_What you are asked to do_.
The lines you return must be all those in the data that hold the string "Select".

_Input for this task_.
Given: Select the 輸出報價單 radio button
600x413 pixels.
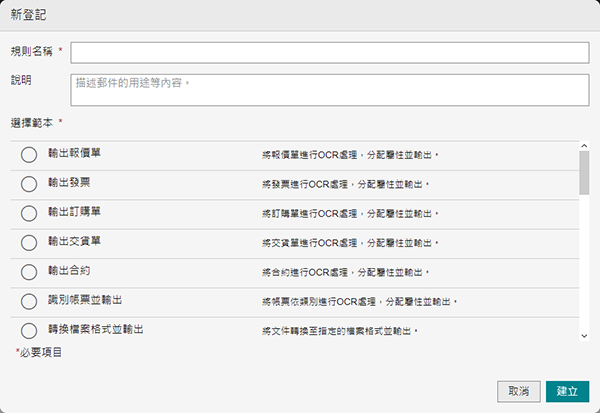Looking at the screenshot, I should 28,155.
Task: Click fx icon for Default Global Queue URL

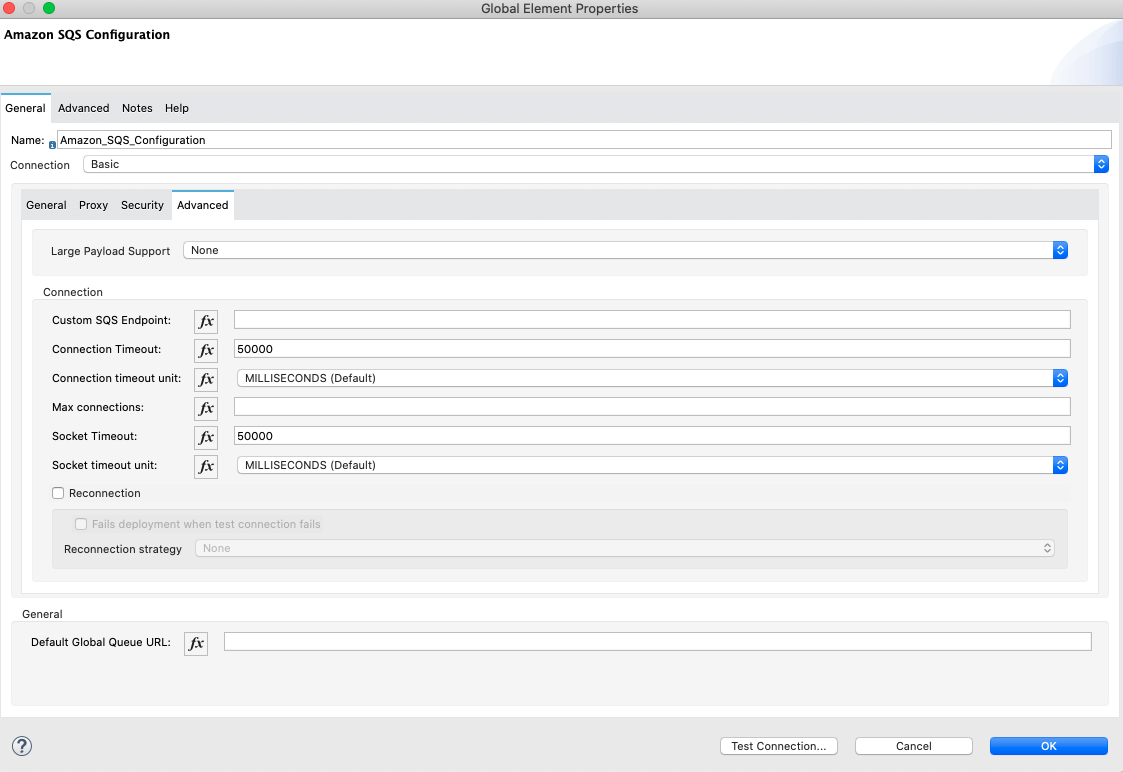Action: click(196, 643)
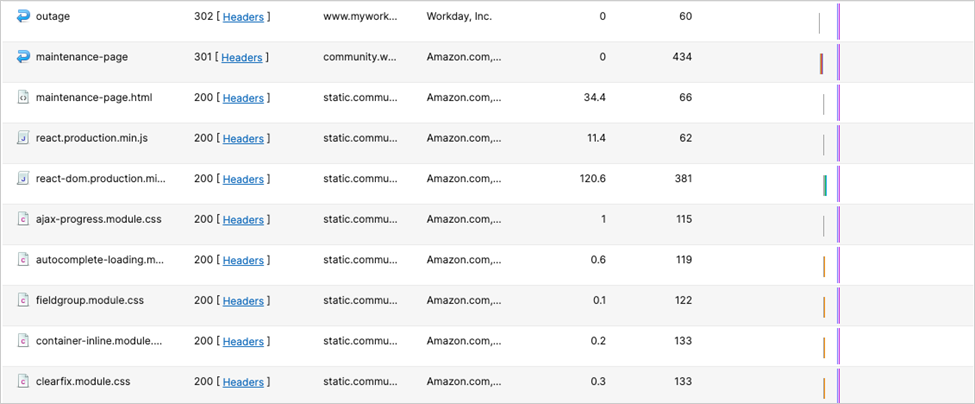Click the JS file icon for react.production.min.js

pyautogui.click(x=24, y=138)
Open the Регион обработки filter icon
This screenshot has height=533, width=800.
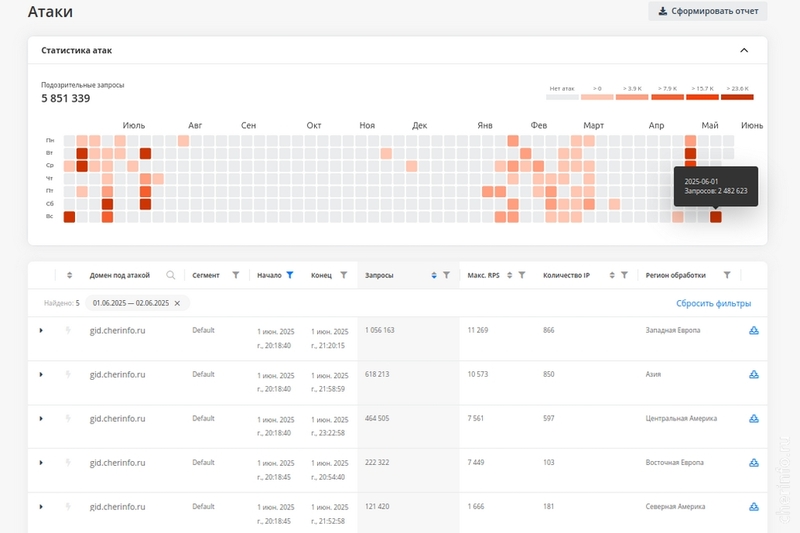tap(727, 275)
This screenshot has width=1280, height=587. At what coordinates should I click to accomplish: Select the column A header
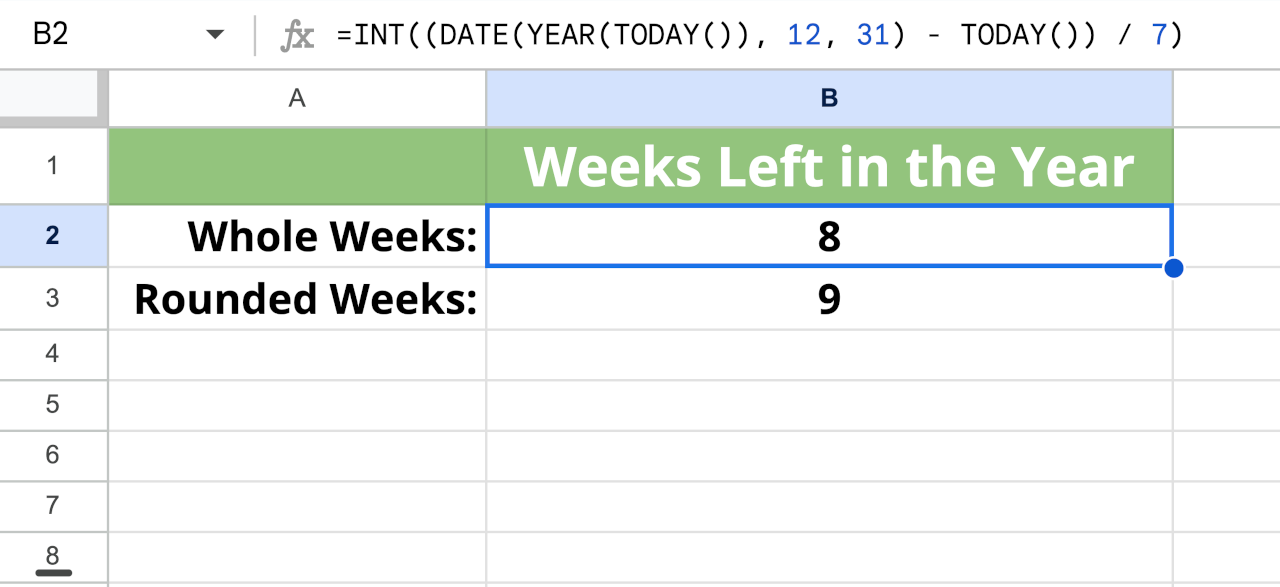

_Answer to the problem_.
Given: Select the 輸出報價單 radio button
This screenshot has width=1280, height=587. At what coordinates should I click to accomplish: Select the column A header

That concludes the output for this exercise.